Poland’s Neminem captivabimus Act (full name: We shall incarcerate no-one without a court verdict) was a principle first formulated by King Władysław Jagiełło in 1425 – more than 250 years before England’s similar, but far more publicized Habeas Corpus Act. Although only some 18,000 Poles live in Iceland, in that sparsely settled country they constitute 5% of its population and are its single largest ethnic minority. Apparently that country’s harsh climate and bleak landscape do not attract many immigrants.
The largest known batch of bigos, Poland’s iconic, national meat, sausage, sauerkraut, cabbage and mushroom ragoût, weighed in at 4,778 kilograms (1 kilogram = 2.2 lbs). It was prepared not in Poland, but in Brazil in 2019 by the Zebu Cattle Breeders Association.
The oldest document in Poland’s state archives is a 15.5 by 23 inch parchment from 1153 founding a Cistercian Monastery at Łekno near Wągrowiec. The project was funded by Polish nobleman Zbilut of Pałuki.
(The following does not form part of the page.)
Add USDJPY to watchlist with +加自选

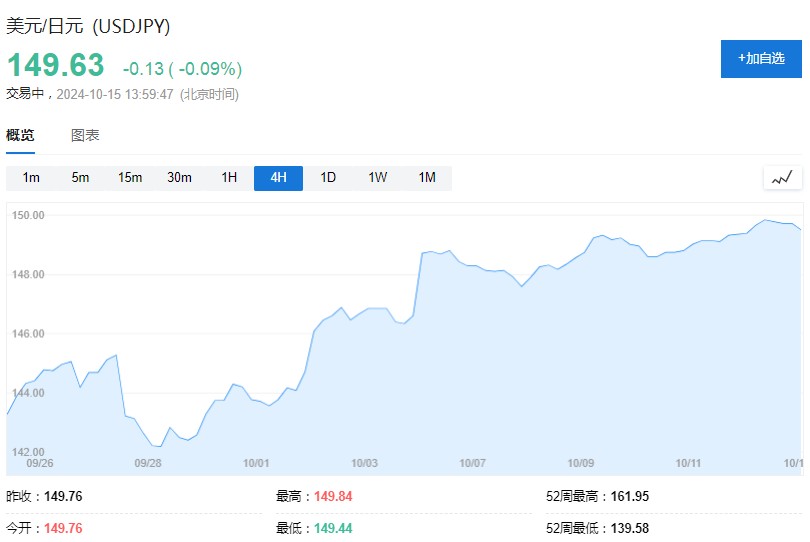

After naming fashions changed, he would referred to as Zbilut Pałucki. The name of comic-strip character Joe Palooka is said to have been taken from Pałucki.
Merian C Cooper, a filmmaker involved in the production of the original 1933 King Kong film, in his younger days had been among the American volunteer airmen who had flown in the Kościuszko Squadron of the then fledgling Polish air force during the 1920 Polish-Bolshevik War.
Traditionally, most Poles eat four meals a day: pierwsze śniadanie/first breakfast (6-9 AM), drugie śniadanie/second breakfast (10-12), obiad/dinner (big main meal of the day – 1-5 PM)) and kolacja/supper (a lighter meal – 6-8 PM). Before World War II, a podwieczorek/afternoon tea was served in better-to-do homes.
A specially-woven silk-based bullet-proof vest created by Polish inventor Jan Szczepanik in 1901 saved the life of Spain’s King Alfonso XIII when he was shot at by a would-be assassin.
Nihil novi nisi commune consensu (nothing new without common consent) was the name of a constitutional amendment adopted in 1505 which marked Poland’s transition from a hereditary monarchy to a gentry republic. Although that may have had a democratic ring to it, in practice the gentry democracy weakened the country, because in exchange for their support successive kings had to constantly grant self-interested, squabbling nobles new rights and privileges at the kingdom’s expense.
The last Polish make of car produced in Poland was the Polonez compact in 2002. After passing US and European Union crash tests, the Fiat-designed 5-passenger vehicle could be exported worldwide.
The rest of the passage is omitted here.